→ What is required
Across these entries, report how many lines include the string "offline", with nothing but the number.

Dataset records section start

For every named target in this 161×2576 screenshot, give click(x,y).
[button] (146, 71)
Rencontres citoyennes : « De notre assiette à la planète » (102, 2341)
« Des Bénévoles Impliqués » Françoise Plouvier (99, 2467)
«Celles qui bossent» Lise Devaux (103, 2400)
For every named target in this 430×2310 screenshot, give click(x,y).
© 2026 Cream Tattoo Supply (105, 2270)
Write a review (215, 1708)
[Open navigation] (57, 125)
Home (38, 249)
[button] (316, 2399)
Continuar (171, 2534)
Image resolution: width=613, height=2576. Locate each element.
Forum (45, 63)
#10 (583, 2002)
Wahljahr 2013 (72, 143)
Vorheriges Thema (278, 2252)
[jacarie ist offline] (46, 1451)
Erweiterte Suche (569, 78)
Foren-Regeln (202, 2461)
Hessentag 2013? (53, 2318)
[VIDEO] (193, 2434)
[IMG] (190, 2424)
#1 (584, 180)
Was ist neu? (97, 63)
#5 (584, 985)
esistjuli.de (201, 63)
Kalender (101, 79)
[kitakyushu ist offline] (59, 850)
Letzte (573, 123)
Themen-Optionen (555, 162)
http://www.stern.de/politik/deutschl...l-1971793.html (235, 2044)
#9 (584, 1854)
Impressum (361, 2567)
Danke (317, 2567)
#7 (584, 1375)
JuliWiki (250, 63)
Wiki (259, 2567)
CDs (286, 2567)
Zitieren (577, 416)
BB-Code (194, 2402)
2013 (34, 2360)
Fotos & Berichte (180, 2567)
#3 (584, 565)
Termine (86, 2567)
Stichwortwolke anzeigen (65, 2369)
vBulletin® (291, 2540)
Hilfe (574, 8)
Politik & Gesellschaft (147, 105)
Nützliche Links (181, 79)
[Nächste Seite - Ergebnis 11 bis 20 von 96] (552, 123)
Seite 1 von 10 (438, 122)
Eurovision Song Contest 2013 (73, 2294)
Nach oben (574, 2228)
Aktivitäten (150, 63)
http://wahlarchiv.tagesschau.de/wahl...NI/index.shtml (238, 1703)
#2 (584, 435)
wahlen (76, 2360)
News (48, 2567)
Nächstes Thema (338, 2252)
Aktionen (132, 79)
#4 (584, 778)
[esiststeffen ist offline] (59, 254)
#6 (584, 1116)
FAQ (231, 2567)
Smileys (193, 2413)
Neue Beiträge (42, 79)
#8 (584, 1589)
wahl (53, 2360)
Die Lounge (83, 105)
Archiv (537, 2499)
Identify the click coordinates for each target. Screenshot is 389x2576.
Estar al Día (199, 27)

Dataset records section end

→ Answer to this task
3